§ TASK DETAILS:
Write out all the entries below without any change.

----------------

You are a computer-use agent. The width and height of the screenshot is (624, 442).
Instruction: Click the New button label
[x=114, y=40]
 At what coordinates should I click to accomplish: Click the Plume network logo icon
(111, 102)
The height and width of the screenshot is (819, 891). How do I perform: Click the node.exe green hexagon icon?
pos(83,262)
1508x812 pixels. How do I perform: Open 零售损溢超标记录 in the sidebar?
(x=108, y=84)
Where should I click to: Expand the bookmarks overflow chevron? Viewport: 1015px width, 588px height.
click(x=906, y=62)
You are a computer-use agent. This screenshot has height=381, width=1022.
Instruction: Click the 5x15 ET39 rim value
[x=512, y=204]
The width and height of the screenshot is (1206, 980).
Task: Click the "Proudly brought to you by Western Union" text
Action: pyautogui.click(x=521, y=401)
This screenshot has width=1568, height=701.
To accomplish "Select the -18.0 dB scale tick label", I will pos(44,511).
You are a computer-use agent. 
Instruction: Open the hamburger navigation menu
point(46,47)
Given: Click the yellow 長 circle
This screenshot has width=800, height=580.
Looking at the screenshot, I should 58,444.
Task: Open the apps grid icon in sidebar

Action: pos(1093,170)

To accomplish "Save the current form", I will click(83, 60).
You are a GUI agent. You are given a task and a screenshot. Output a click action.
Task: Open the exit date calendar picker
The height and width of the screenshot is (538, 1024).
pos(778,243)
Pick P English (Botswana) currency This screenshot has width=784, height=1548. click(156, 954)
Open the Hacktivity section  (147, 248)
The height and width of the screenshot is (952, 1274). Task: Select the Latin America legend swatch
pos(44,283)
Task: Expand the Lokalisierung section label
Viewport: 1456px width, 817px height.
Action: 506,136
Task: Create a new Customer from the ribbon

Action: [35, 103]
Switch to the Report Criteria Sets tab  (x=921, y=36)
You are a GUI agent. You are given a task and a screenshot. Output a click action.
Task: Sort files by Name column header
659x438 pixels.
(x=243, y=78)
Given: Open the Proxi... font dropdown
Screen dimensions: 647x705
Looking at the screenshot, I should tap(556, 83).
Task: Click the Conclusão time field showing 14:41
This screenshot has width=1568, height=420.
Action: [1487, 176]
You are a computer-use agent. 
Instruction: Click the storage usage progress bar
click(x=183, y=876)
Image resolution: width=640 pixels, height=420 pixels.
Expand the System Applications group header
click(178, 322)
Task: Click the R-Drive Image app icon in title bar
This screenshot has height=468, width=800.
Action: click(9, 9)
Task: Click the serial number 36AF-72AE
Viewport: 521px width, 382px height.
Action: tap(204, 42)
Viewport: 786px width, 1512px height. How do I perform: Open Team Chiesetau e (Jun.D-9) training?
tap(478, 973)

----------------

§ TASK SOLUTION:
You are a computer-use agent. The width and height of the screenshot is (624, 442).
Instruction: Click the New button label
[x=114, y=40]
 At what coordinates should I click to accomplish: Click the Plume network logo icon
(111, 102)
The height and width of the screenshot is (819, 891). How do I perform: Click the node.exe green hexagon icon?
pos(83,262)
1508x812 pixels. How do I perform: Open 零售损溢超标记录 in the sidebar?
(x=108, y=84)
Where should I click to: Expand the bookmarks overflow chevron? Viewport: 1015px width, 588px height.
click(x=906, y=62)
You are a computer-use agent. This screenshot has height=381, width=1022.
Instruction: Click the 5x15 ET39 rim value
[x=512, y=204]
The width and height of the screenshot is (1206, 980).
Task: Click the "Proudly brought to you by Western Union" text
Action: pyautogui.click(x=521, y=401)
This screenshot has width=1568, height=701.
To accomplish "Select the -18.0 dB scale tick label", I will pos(44,511).
You are a computer-use agent. 
Instruction: Open the hamburger navigation menu
point(46,47)
Given: Click the yellow 長 circle
This screenshot has width=800, height=580.
Looking at the screenshot, I should 58,444.
Task: Open the apps grid icon in sidebar

Action: pos(1093,170)

To accomplish "Save the current form", I will click(83, 60).
You are a GUI agent. You are given a task and a screenshot. Output a click action.
Task: Open the exit date calendar picker
The height and width of the screenshot is (538, 1024).
pos(778,243)
Pick P English (Botswana) currency This screenshot has width=784, height=1548. click(156, 954)
Open the Hacktivity section  (147, 248)
The height and width of the screenshot is (952, 1274). Task: Select the Latin America legend swatch
pos(44,283)
Task: Expand the Lokalisierung section label
Viewport: 1456px width, 817px height.
Action: 506,136
Task: Create a new Customer from the ribbon

Action: [35, 103]
Switch to the Report Criteria Sets tab  (x=921, y=36)
You are a GUI agent. You are given a task and a screenshot. Output a click action.
Task: Sort files by Name column header
659x438 pixels.
(x=243, y=78)
Given: Open the Proxi... font dropdown
Screen dimensions: 647x705
Looking at the screenshot, I should tap(556, 83).
Task: Click the Conclusão time field showing 14:41
This screenshot has width=1568, height=420.
Action: [1487, 176]
You are a computer-use agent. 
Instruction: Click the storage usage progress bar
click(x=183, y=876)
Image resolution: width=640 pixels, height=420 pixels.
Expand the System Applications group header
click(178, 322)
Task: Click the R-Drive Image app icon in title bar
This screenshot has height=468, width=800.
Action: click(9, 9)
Task: Click the serial number 36AF-72AE
Viewport: 521px width, 382px height.
Action: tap(204, 42)
Viewport: 786px width, 1512px height. How do I perform: Open Team Chiesetau e (Jun.D-9) training?
tap(478, 973)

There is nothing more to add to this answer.